Almost a quarter of Britons are ready to invest in tokens or NFTs this year, according to a new national survey.
Tokens – a new way to access assets previously reserved for the wealthy few – are also seen as technologically secure forms of investment, according to the results of the nationally representative survey of 2,000 people commissioned by Tokenise.
When asked about which investments they viewed as most risky, 41 per cent said bitcoin, 27 per cent company shares, 19 per cent oil, 17 per cent property, and 16 per cent gold. Just 11 per cent of respondents found tokens the riskiest form of investment.
Ease of access is also important, particularly for younger investors. When asked what contributed to their decision to buy tokens, 53 per cent of 18–24-year-olds cited the ability to invest online or through an app.
While the survey found appetites to invest in tokens are high, market maturity takes time. Some 30 per cent of respondents had never heard of digital assets (tokens, fractional ownership, NFTs or cryptocurrency), showing that education has some way to go in generating awareness.
Across the UK, there are big regional differences in knowledge and the appetite to invest in tokens. Some 41 per cent of Londoners, 27 per cent of those in the Northeast and 24 per cent in the Southwest are keen to use, buy or trade a token in 2022. Just 4 per cent in the Northwest and 5 per cent in the East Midlands have heard of tokens or NFTs.

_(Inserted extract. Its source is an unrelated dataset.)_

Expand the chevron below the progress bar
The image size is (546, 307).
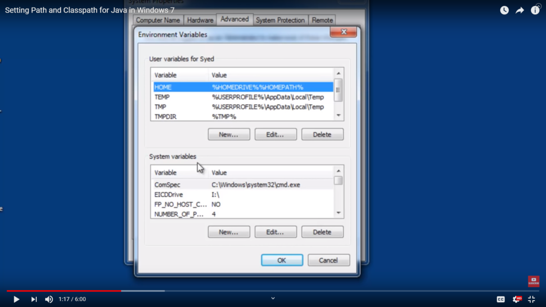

The year after ‘NFT’ was named Collins Dictionary’s word of the year, consumer interest in newer asset classes continues to grow. Tokens are emerging as a way to increase accessibility to assets previously reserved for the wealthy few – such as property, wine and art. Further driven by low interest rates and inflation affecting traditional investment vehicles, the time might be right for tokens to take centre stage.